WHAT YOU SHOULD DO:
All the entries that follow must be written out again exactly.

DATA IN THIS EXERCISE:

----

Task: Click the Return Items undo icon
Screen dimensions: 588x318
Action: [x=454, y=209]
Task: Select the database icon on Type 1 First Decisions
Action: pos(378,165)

----

EXERCISE ANSWER:
Task: Click the Return Items undo icon
Screen dimensions: 588x318
Action: [x=454, y=209]
Task: Select the database icon on Type 1 First Decisions
Action: pos(378,165)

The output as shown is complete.